22, a polypeptide according to any one of claims 28-33, a polynucleotide according to claim

23, 24, or 34, the one or more vectors according to claim 21 or 22, the expression vector of claim 25, or a combination thereof, and a pharmaceutically acceptable excipient or carrier.

36. A kit comprising the antibody according to any one of claims 1 to 22; the pharmaceutical composition according to claim 35; or the host cell according to claim 26; or the polypeptide according to any one of claims 28 to 33, or the polynucleotide according to claim 23, 24, 34, or the expression vector of claim 25, and at least one container.
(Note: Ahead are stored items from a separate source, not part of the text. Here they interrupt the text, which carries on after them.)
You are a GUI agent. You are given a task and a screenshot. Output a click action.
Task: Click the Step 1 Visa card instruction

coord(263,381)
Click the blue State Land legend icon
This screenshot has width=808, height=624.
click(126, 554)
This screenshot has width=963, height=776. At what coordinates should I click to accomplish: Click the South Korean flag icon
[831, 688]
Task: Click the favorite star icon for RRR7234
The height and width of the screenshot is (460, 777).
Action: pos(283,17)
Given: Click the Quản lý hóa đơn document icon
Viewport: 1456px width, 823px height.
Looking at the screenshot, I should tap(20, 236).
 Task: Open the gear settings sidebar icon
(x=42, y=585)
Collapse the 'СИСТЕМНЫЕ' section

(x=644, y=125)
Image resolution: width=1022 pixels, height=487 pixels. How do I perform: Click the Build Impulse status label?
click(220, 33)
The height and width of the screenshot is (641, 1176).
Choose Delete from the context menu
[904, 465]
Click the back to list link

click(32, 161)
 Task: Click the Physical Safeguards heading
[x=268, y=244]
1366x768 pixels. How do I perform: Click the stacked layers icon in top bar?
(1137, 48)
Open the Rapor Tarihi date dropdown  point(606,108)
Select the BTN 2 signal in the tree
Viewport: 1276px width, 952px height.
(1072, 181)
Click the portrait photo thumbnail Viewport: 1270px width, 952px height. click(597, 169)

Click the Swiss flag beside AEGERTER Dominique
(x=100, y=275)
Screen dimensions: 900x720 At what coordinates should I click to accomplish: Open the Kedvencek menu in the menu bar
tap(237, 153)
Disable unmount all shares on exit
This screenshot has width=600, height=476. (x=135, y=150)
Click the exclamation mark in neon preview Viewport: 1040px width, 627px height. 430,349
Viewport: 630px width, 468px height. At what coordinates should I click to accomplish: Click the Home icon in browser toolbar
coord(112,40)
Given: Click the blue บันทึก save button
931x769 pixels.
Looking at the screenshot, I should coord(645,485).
37. A method for treating a subject having a health condition characterized in SEMA7A expression or overexpression, the method comprising administering to the subject a pharmaceutical composition according to claim 35 and ameliorating the health condition.

38. The method according to claim 37, wherein the health condition characterized in SEMA7A expression or overexpression comprises cancer, an inflammatory condition, a cardiac condition, a fibrotic condition, or a combination thereof.

39. The method according to claim 37 or 38, wherein the health condition characterized in SEMA7A expression or overexpression comprises arthritis, colitis, inflammatory bowel disease, airway inflammation, Gaucher disease, multiple sclerosis, myocardial infarction; liver fibrosis, lung fibrosis or a combination thereof.

40. The method according to claim 39, wherein the subject is further treated with at least one other standard therapeutic agent.

41. The method according to claim 38, wherein the health condition characterized in SEMA7A expression or overexpression comprises cancer.

42. The method according to claim 41, wherein the subject is further treated with at least one additional anti-cancer agent or immunostimulatory agent.

43. The method according to claim 42, wherein the at least one additional anti-cancer agent comprises one or more anti-BCL-2 or anti-PD-Ll or anti-PD-1 agent.

44. The method according to any one of claims 41 to 43, wherein the cancer comprises breast cancer.

45. The method according to any one of claims 37 to 44, wherein the pharmaceutical composition is administered to the subject systemically, topically, orally, intranasally subcutaneously, by bolus or by direct administration into a tumor of the subject.